Work required:
Please rewrite the items starting at the line containing "Where should I" and ending at the line containing "pos(657,24)", substituting "drop-down" for "dropdown" and leaving everything else unchanged.

Supplied records:
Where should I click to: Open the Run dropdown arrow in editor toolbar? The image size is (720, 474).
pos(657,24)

* * *

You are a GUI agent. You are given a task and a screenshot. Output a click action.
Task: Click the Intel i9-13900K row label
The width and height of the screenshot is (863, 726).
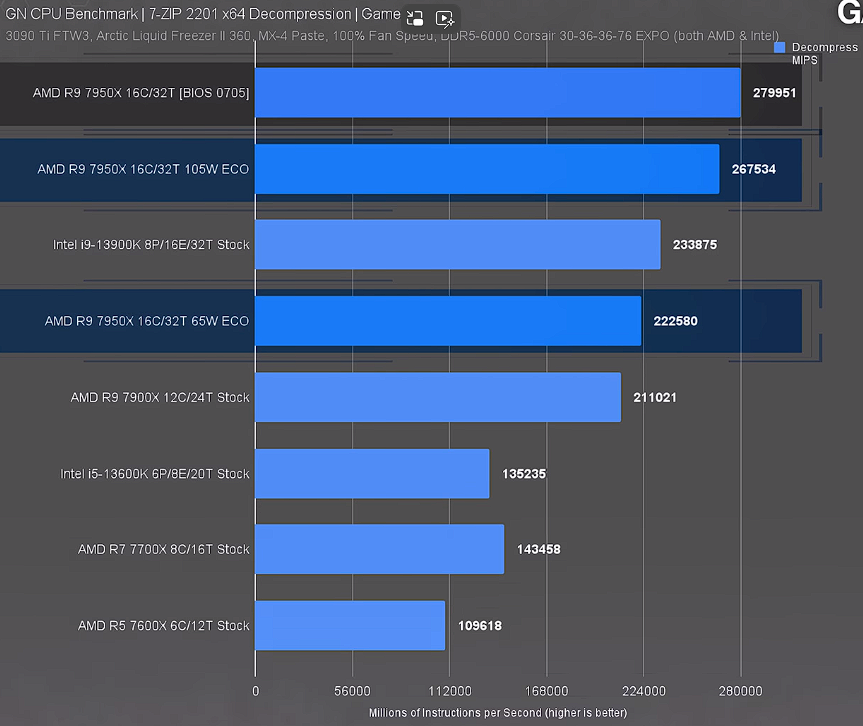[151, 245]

The output:
Where should I click to: Open the Run drop-down arrow in editor toolbar? The image size is (720, 474).
pos(657,24)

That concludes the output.